### Texto do documento

Sem confirmação de encerramento de operação Uiara, garimpeiros se rearticulam para voltar a operar no Rio Madeira

Prefeito de Borba (AM), Simão Peixoto (PP), juntou centenas de garimpeiros em comício com foguetório para anunciar “fim da operação”
Balsas de garimpo incendiadas na Operação Uiara da Policia Federal, no Rio Madeira

Continua depois da publicidade

Brasília – O governo federal não admite que encerrou a Operação Uiara, coordenada pelo Ministério da Justiça e executada pela Polícia Federal e o Ibama, com o apoio da Força Nacional e das Forças Armadas, para o combate ao garimpo ilegal de ouro no Rio Madeira (AM). Mas, o prefeito do município de Borba (AM), Simão Peixoto (PP), garantiu que a operação foi suspensa por “ordem de Brasília” e os garimpeiros já começam a se articular para reconstruir as dragas sobre balsas.

Peixoto discursou para centenas de garimpeiros no Centro da cidade. “Quero dizer que a partir de hoje [segunda-feira, 29] a operação foi cancelada. Consegui falar com a assessoria do ministro da Justiça. Estou indo amanhã [hoje] para Brasília”, garantiu o prefeito a um grupo de cem garimpeiros na estrutura improvisada as pressas para o comício.

######

#### [Objetivo A]
Liste todos os órgãos que, segundo a notícia sobre a Operação Uiara, coordenam, executam ou apoiam a operação.
#### [Objetivo B]
Retome a notícia sobre a Operação Uiara logo depois da última frase apresentada.
As linhas seguintes vêm de outra fonte.

### Informações extraídas

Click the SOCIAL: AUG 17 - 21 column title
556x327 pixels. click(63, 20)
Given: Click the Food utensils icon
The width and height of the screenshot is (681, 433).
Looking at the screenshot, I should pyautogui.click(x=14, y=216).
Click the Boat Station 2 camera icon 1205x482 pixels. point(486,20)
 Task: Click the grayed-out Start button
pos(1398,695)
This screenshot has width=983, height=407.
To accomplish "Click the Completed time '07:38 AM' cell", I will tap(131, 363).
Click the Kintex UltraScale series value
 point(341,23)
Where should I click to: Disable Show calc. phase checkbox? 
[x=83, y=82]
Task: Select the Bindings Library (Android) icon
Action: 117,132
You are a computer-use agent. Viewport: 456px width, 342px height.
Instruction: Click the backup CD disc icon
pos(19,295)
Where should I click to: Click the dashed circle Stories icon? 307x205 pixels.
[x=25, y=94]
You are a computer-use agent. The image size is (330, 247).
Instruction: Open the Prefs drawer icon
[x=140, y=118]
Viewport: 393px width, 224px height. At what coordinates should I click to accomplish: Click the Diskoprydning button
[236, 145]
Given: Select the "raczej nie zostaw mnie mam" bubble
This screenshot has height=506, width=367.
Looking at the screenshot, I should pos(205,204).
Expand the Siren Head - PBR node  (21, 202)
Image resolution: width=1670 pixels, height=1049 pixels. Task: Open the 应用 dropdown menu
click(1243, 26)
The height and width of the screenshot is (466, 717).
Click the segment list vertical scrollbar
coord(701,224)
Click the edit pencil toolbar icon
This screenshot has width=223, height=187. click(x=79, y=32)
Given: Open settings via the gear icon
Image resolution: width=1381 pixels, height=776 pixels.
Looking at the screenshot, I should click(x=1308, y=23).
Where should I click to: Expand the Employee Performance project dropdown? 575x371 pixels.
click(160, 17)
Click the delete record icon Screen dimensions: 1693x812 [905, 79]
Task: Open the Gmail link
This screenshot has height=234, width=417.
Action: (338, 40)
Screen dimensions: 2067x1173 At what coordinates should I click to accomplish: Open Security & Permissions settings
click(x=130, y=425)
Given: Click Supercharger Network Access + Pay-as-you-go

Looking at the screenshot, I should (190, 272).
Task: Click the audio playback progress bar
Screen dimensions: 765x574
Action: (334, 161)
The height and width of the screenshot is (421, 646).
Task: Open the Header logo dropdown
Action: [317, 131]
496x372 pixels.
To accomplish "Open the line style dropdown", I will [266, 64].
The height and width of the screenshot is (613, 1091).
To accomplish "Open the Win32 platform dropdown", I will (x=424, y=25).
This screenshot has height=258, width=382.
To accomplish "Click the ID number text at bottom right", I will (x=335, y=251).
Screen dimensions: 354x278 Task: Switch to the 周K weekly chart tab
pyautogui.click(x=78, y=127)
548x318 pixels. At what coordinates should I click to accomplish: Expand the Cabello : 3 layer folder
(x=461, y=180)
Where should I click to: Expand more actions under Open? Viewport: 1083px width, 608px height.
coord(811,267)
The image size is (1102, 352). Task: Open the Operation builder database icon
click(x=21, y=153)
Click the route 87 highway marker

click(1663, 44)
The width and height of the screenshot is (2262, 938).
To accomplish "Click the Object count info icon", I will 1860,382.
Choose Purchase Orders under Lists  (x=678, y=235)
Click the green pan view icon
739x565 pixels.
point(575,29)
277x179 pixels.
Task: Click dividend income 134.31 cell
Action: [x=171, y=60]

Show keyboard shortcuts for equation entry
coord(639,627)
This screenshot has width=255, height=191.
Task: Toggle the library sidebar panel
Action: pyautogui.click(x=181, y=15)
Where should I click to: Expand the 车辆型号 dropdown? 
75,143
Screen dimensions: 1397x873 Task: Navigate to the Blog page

######

#### [Resultado A]
Ministério da Justiça, Polícia Federal, Ibama, Força Nacional, Forças Armadas

#### [Resultado B]
O prefeito deixou claro que, por enquanto, está proibido retirar o ouro do rio e que mantém contato permanente com deputados e senadores da bancada do Amazonas, que são em sua maioria favoráveis à legalização do garimpo no Rio Madeira.

O prefeito recomendou: “Enquanto não for decidido… As balsas de vocês não serão mais queimadas. As balsas que estão no fundo, procure tirar e montar novamente, mas vocês estão impedidos por enquanto ainda de extrair o ouro”, alertou , referindo-se às embarcações que foram afundadas pelos próprios garimpeiros para que não fossem incendiadas e eles pudessem recuperá-las depois.

Imagem aérea do “arrastão de balsas” garimpando ouro no Rio Madeira chocou o mundo e arranhou ainda mais a imagem do país no exterior

O saldo até agora foi a apreensão e destruição com fogo de 131 balsas de garimpo de um total que supera 300 e três garimpeiros presos, dentre milhares que se espalharam tão logo a operação foi anunciada no rádio e na televisão. Algumas balsas foram afundadas pelos próprios garimpeiros para depois serem recuperadas. Entre a cruz e a espada, o governo está numa situação que pode colocar em xeque — ainda mais — as promessas de proteção ao meio ambiente e a Amazônia firmadas na CPO-26. A imagem do “arrastão de balsas” num dos braços do rio Madeira, chocaram o mundo.

Os garimpeiros fizeram festa com o anúncio do fim da operação na praça de Santo Antônio — Borba é conhecida como a “Aparecida do Amazonas” devido à peregrinação à cidade na data de Santo Antônio. Eles soltaram fogos de artifício, desfilaram com cartazes que diziam que “garimpeiro também é cidadão” e agradeceram ao padroeiro do município.

Na manhã de segunda-feira (29), helicópteros do Ibama sobrevoaram a região, mas as lanchas dos órgãos de fiscalização não chegaram ao local — para alívio dos garimpeiros. Na noite de domingo (28), os garimpeiros assistiram ao fogo consumindo duas balsas do outro lado da margem.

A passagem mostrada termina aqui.